Other Comorbidities and Complications

Obese patients often have additional comorbidities, such as diabetes and high blood pressure, which can slow the healing process. For example, a minor ankle fracture experienced by an obese worker with diabetes has the potential to become chronic, complex, and costly.

BMI, the Unreliable Indicator

Obesity has traditionally been assessed through an individual’s body mass index (BMI), which takes a person’s weight and height into consideration. A BMI of 25-29.9 is considered overweight and a BMI of 30 or greater is considered obese. Using these parameters, roughly 30% of Americans are estimated to be obese.

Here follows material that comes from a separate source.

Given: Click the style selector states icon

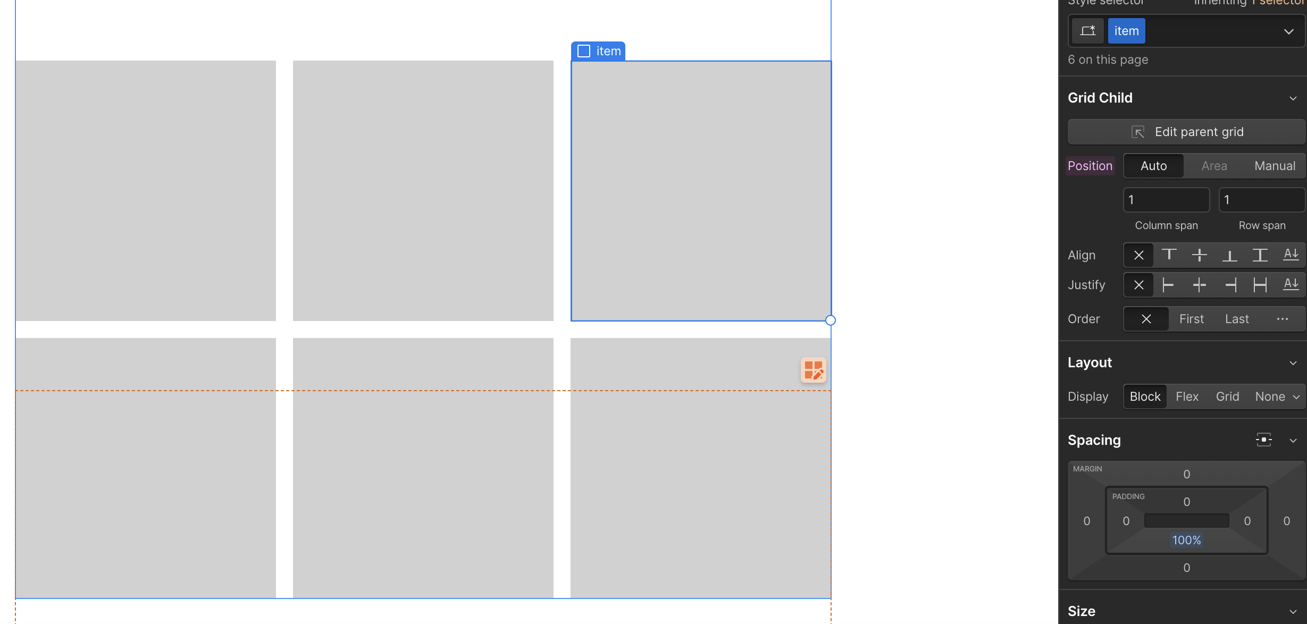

However, today, more precise methods of measurement are now being developed, which show that the actual obesity rate might be closer to 60%. This could mean an even greater impact to WC costs. Until these newer, more accurate means of measurement are more widely adopted, researchers suggest lowering the BMI levels that indicate obesity—24 for women and 28 for men—to improve accuracy and target the right patients for weight control.

Establish a Weight-Watch System

In order to control obesity’s impact on WC claims and costs, employers and WC claims professionals should keep these guidelines in mind:

  • Watch for Weight’s Red Flag. Adjusters and nurses should observe the claimant’s weight, rather than BMI. Often, 250 pounds is a red flag. If the claimant weighs 250 or more, claimants may likely have special needs in regards to treatment, recovery, bariatric equipment, and return-to-work (RTW) planning.
  • Address Common Injuries. Obese workers are prone to injure their lower extremities, wrist or hand, and back. Common causes of these injuries include falls and lifting. To reduce these injuries, employers should develop targeted safety training that provides all employees with helpful injury-prevention guidelines.
  • Check for Comorbidities. Immediately determine if comorbid conditions exist, such as diabetes or osteoarthritis, and whether they may impact the claimant’s treatment needs. Obese claimants with comorbidities generally require longer recovery and have increased medical costs. Claims professionals should take these factors into account when setting reserves.
  • Consider Special Needs. Overweight and obese patients may have special needs, such as bariatric equipment. According to Reuters, a bariatric wheelchair able to hold 500 pounds costs $1,056, and a bariatric toilet rated for 700 pounds costs $1,049. Besides equipment, there may be other specialized requirements, such as modified doses for medication. A 130-pound claimant would require 295 units of the antibiotic, Cubicin, which costs $590 per dosage, while a 350-pound claimant would require approximately 800 units, costing $1,600. 
  • Develop a Proactive RTW Plan. Since weight-challenged claimants may miss significant time away from work, claims professionals should work with the treating physician to develop a proactive RTW plan that ensures quality care and communication with the claimant regarding the RTW expectations.
  • Stem the Trend with Analysis and Wellness. The true impact of obesity may be hidden from an employer’s view. Schedule a time to review claims data to understand the depth and breadth of obesity-related cost drivers. This can help an organization design a game plan to address the problem areas.

Today, many employers are committed to preventing injuries and creating a safe workplace, but they must also integrate wellness and weight control. There are many initiatives to consider, including walk-at-lunch, bike-to-work, pedometer activity tracking, and “Biggest Loser” challenges. These programs can be effective when using the right incentives and support mechanisms. Employers should provide education on nutrition and healthier options in cafeterias and vending machines. They can also work with insurance companies to offer online health-risk assessments, which raise employee awareness and get them engaged in improving their own health status.

As waistlines expand and medical costs soar, the strategies above can help to proactively address obesity claims, so employers can minimize the impact on costs. In addition, workplace programs have the potential to control and reduce the obesity trend. More important than cost savings is the impact employers can have on employee health and well being.